Best Investments of 2014 So Far

Is It Time to Sell the Highest-Performance Investments?

Best Investments of 2014 So Far
July 25, 2022

At the halfway point of 2014, most equity investments are doing reasonably well, with the S&P 500 up 6.1% and the Dow up 1.5% for the year. However, some areas are strongly outperforming other investments so far this year, including these highfliers:

  • Utilities and Energy – These sectors have surprised some experts by enjoying a second straight year of significant growth. The energy equipment and services sector is up 22.76% year-to-date (YTD), and gas utilities are up 22.52% YTD. Many utility stocks are up by double digits, and that is on top of double-digit growth throughout most of the sector in 2013.

    One lesser-known example is Williams (NYSE:WMB). Specialists in oil and gas infrastructure such as pipelines and processing facilities, they have experienced a 51% YTD return in 2014. The natural gas boom and loosening of oil export restrictions makes their gains likely to continue – and that does not even count the Keystone pipeline, which is in their Canadian/Midwestern U.S. operating area.

    Another highflier is Pepco Holdings (NYSE:POM), a D.C. area utility that is up 44% YTD, propelled even further by a recent buyout bid from the major utility corporation Exelon (NYSE:EXC).

  • Airlines – Speaking of highfliers, the airline sector is up 35.9% for the year so far. Part of the issue is consolidation from the joining of American and US Airways, as well as the closing of less profitable routes. Both of these moves have reduced competition and led to fewer empty seats and higher prices.

    Within the airline sector, Southwest (NYSE:LUV) is doing better than the field, up 43% YTD. Their fee policies and generally higher customer service ratings tend to keep Southwest near the top of airline investments.

  • Real Estate – Real Estate Investment Trusts (REITs) are normally a solid long-term investment performer, and they are doing pretty well in 2014 as well. REITs are up 14.06% YTD. However, REITs are currently being outpaced by the Real Estate Management and Development Sector, which is up 21.59% YTD.

  • Gold ETFs – Gold prices have gone up around 8-9% this year, but the real growth is in the gold equities so far. Several gold ETF’s are doing well, led by Global X Gold Explorers (NYSEARCA:GLDX), up 48.55% YTD. Equities in gold are awfully volatile – up approximately 28% compared to a 49% loss last year – so take ride on this rollercoaster at your own risk.

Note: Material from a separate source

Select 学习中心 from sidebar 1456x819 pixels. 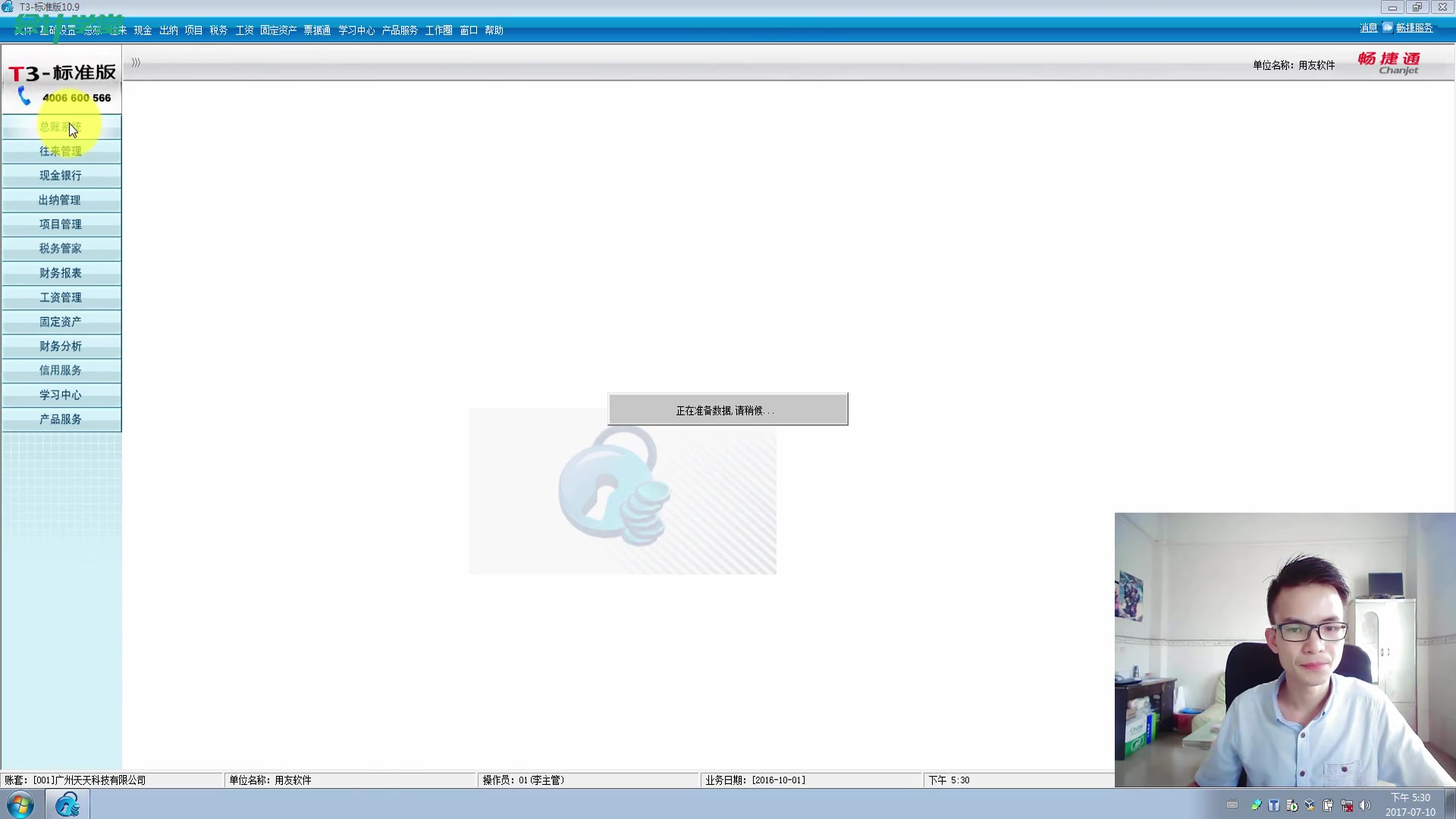pyautogui.click(x=60, y=394)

  • India Small Caps – There is a lot of potential to be unleashed in India, and the surprising election of Prime Minister Narendra Modi is expected to bring in a more business friendly-environment. Cash inflow and ETF performance suggest this is likely to continue. India Small Cap ETF funds are growing particularly well, with the best of them Market Vectors India Small Cap ETF (NYSEARCA:SCIF) gaining 53.00% YTD.

  • Others – The Health Care sector is still in double-digit territory but down from much higher gains in 2013, and the Technology Hardware, Electronic Equipment, and Semiconductor sectors are also seeing double-digit gains.

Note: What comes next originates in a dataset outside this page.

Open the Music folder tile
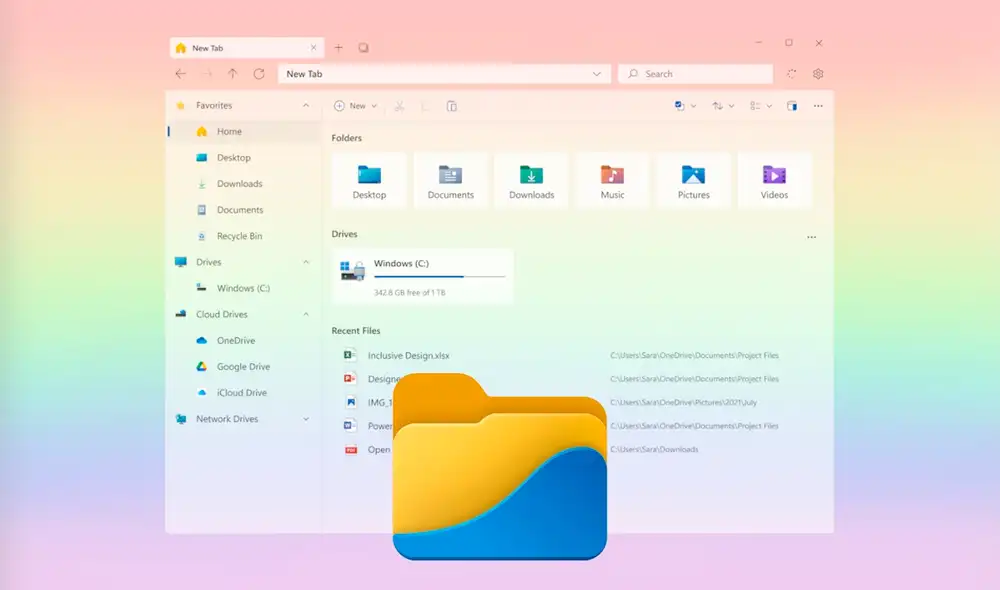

Should you sell any of these? Normally to diversify, you will want to change over some percentage of high performers to promising undervalued stocks – but which ones do you get rid of?

The key element to evaluate any of the stocks in this situation is valuation – has optimism been built into the current price? In other words, is the price based more on historical performance, future expectations, or a combination of the two – and are the future expectations more short-term or long-term?

Also, what are the chances of success? For example, the India small caps are increasing on a massive wave of optimism – but Prime Minister Nodi has a large challenge to overcome in reforming entrenched systems. He may succeed, but results are likely to lag expectations. REITs, on the other hand, are typically one of the best long-term investments and are almost always worth picking up at a good price.

As always, the important aspects are to do your homework on your holdings, and diversify within your plan. If you do not have a long-term plan, start there before worrying about your high-flying stocks.